Das einzige, was mir an diesem Buch fehlte, war ein Nachtrag, in dem noch einmal deutlich hervorgehoben wird, welche Personen real waren und welche reine Fiktion, und welche Situationen so in der Geschichtsschreibung nachzulesen sind oder ein wenig für den Roman angepasst wurden. So frage ich mich z.B., ob es sich in dem Durchgangslager Westerbork wirklich noch bis kurz vorm Ende so gut leben ließ, wie es der Autor beschrieben hat. Und entspricht die Rolle des Dr. Spanier im Roman dem Dr. Fritz Spanier in der Geschichte? Dass Gilla Bernstein von Stella Goldschlag inspiriert wurde, habe ich einmal vom Autor selbst gelesen. Aber auch hier frage ich mich, was ist nachprüfbare Geschichte, was Fiktion?
Ich kann dieses Buch nur jedem empfehlen, der sich gerne einmal mit dem Leben während des 3. Reichs in Romanform beschäftigen möchte.
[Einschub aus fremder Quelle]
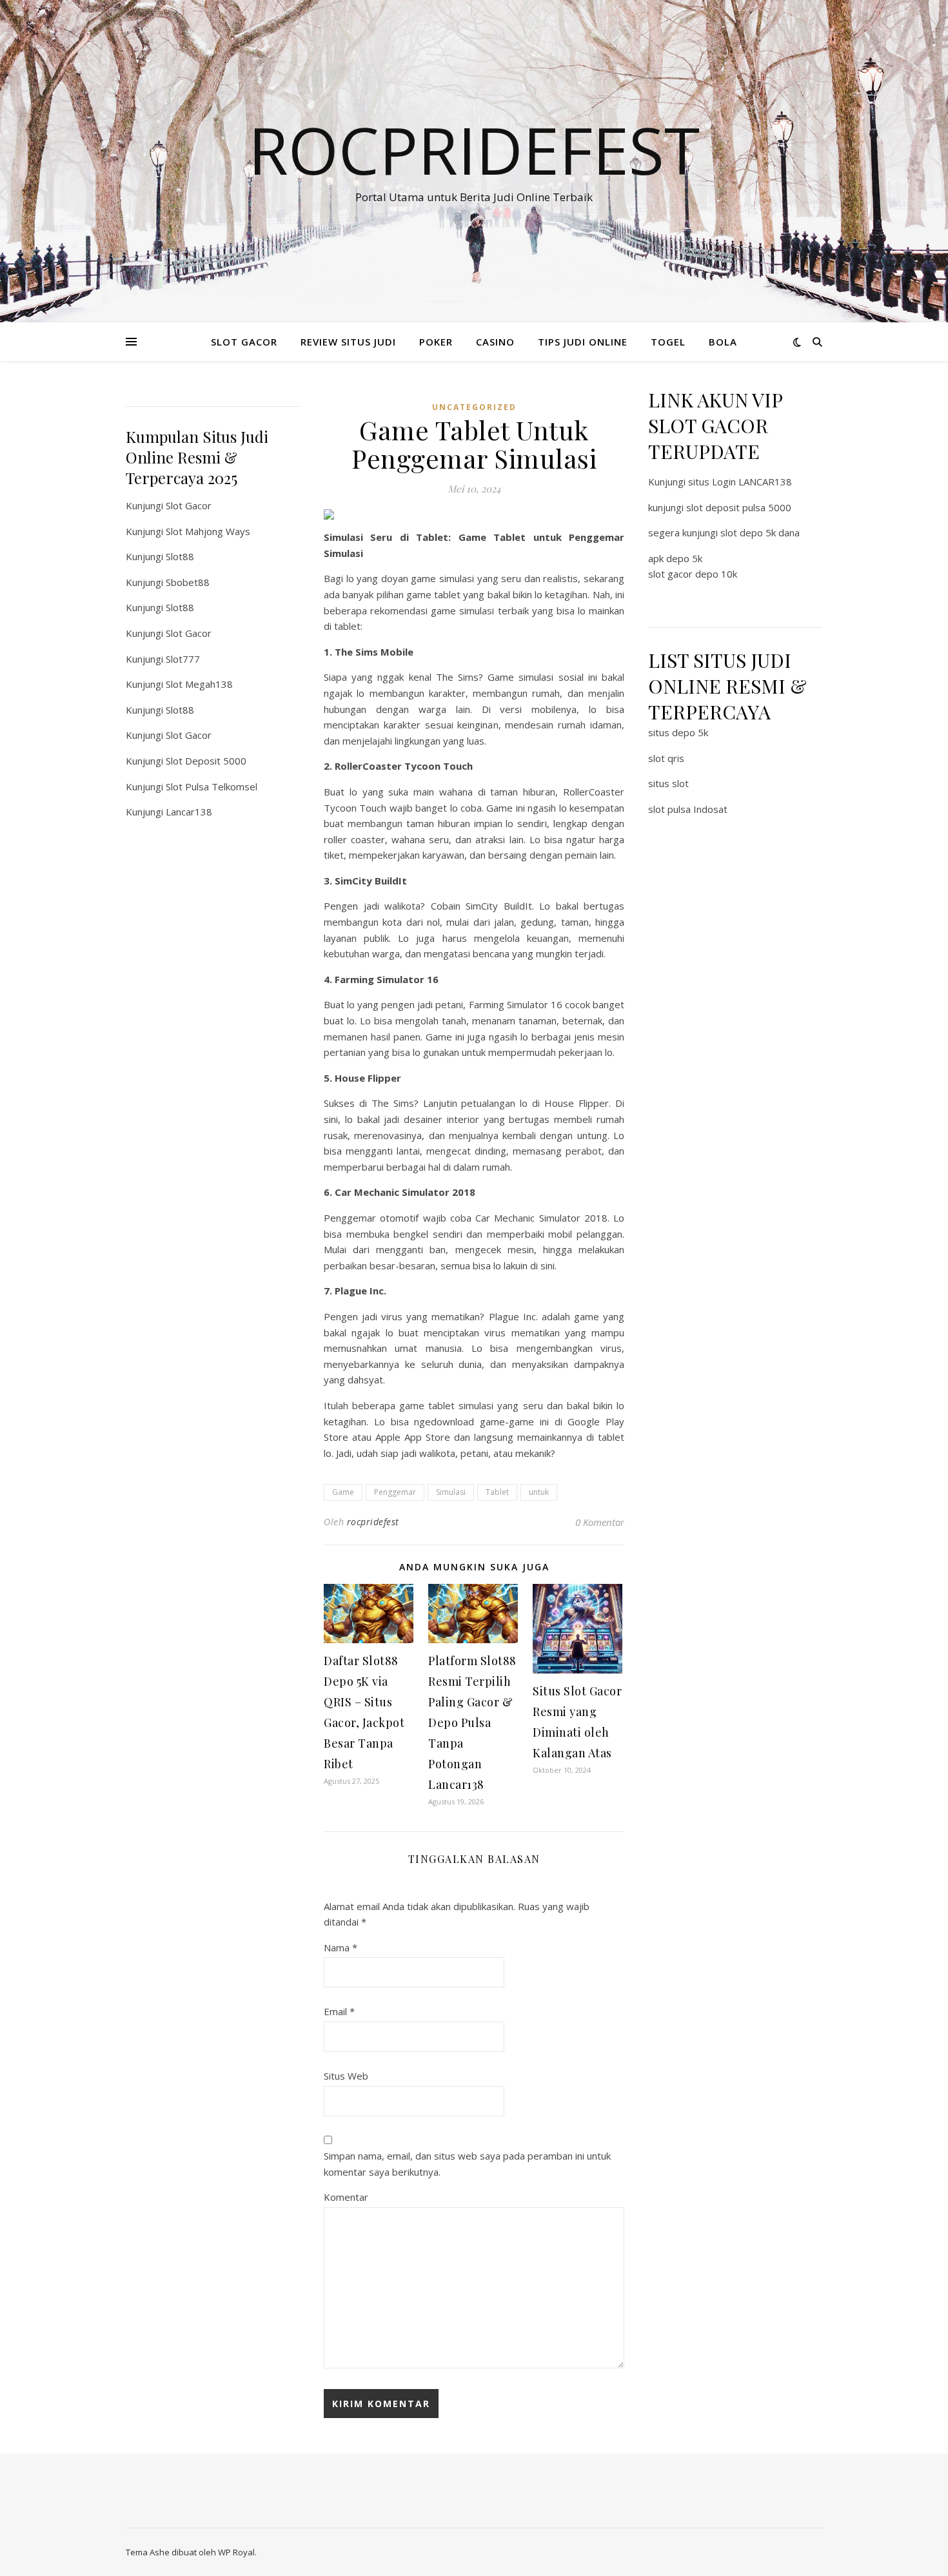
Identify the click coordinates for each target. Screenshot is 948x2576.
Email (339, 2011)
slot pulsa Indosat (687, 809)
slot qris (666, 758)
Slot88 (180, 556)
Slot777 (183, 658)
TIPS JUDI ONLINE (582, 341)
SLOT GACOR (244, 341)
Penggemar (395, 1492)
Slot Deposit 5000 (206, 760)
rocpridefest (373, 1522)
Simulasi (451, 1492)
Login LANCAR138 (752, 481)
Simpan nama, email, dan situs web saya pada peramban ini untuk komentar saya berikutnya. (467, 2163)
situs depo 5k (678, 732)
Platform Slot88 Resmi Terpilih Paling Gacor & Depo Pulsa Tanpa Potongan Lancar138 (472, 1722)
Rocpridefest (474, 149)
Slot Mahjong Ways (208, 531)
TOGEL (668, 341)
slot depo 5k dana (760, 532)
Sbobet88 (188, 582)
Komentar (346, 2197)
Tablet (497, 1492)
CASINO (495, 341)
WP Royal (236, 2552)
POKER (436, 341)
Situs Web (346, 2075)
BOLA (723, 341)
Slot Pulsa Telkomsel (211, 786)
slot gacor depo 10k (692, 573)
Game (343, 1492)
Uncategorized (474, 407)
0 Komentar (599, 1522)
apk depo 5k (675, 558)
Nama (340, 1947)
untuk (539, 1492)
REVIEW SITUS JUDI (348, 341)
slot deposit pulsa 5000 (738, 507)
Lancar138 (189, 811)
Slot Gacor (189, 505)
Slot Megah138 (199, 684)
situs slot (668, 783)
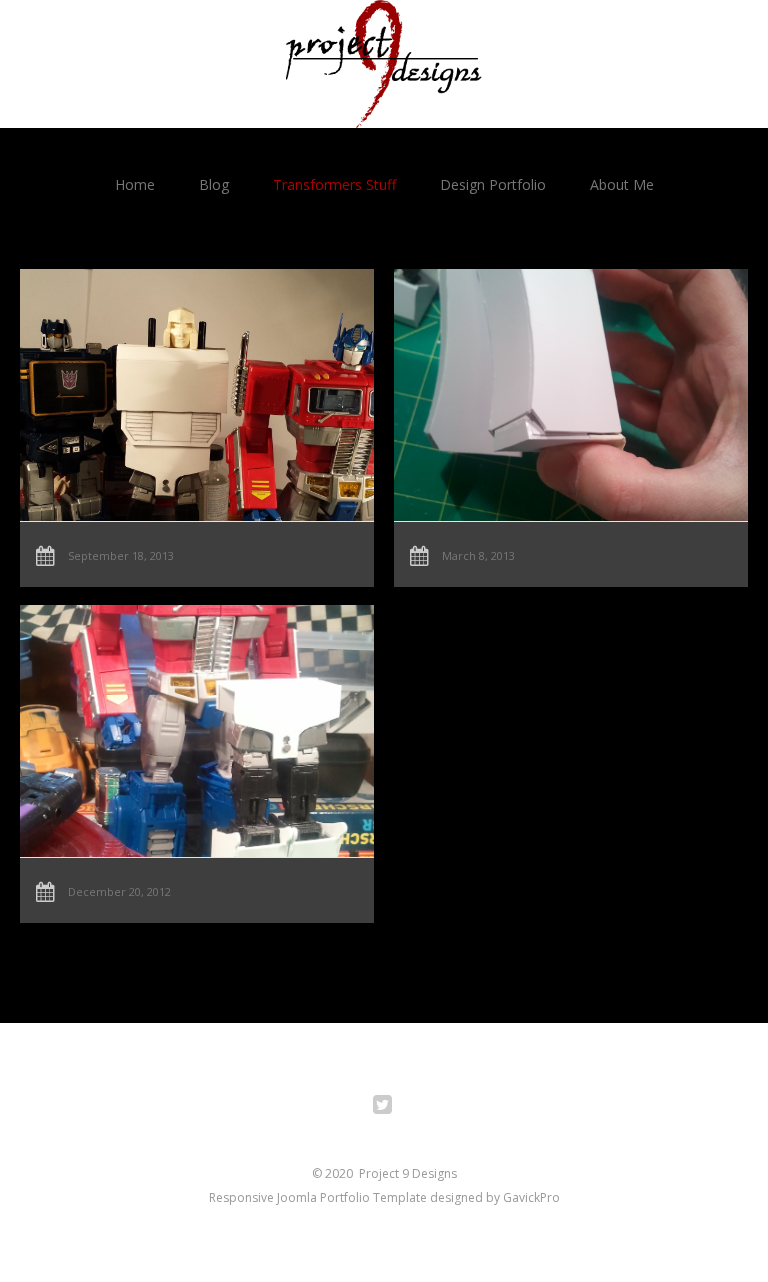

Wie bei allen Büchern von Peter Prange, die ich gelesen habe, ist es eine ausgesprochen spannende Geschichte mit viel historischem Hintergrundwissen. Einfacher kann man nichts über unsere jüngere Vergangenheit erfahren. Und wer sich dann weiter mit der deutschen Geschichte nach dem 2. Weltkrieg beschäftigen möchte, denen kann ich dann die beiden Bücher „Winter der Hoffnung“ und „Unsere wunderbaren Jahre“ empfehlen. Darin geht es zwar um eine andere Familie, aber geschichtlich ergänzen sie diese Familiengeschichte ideal!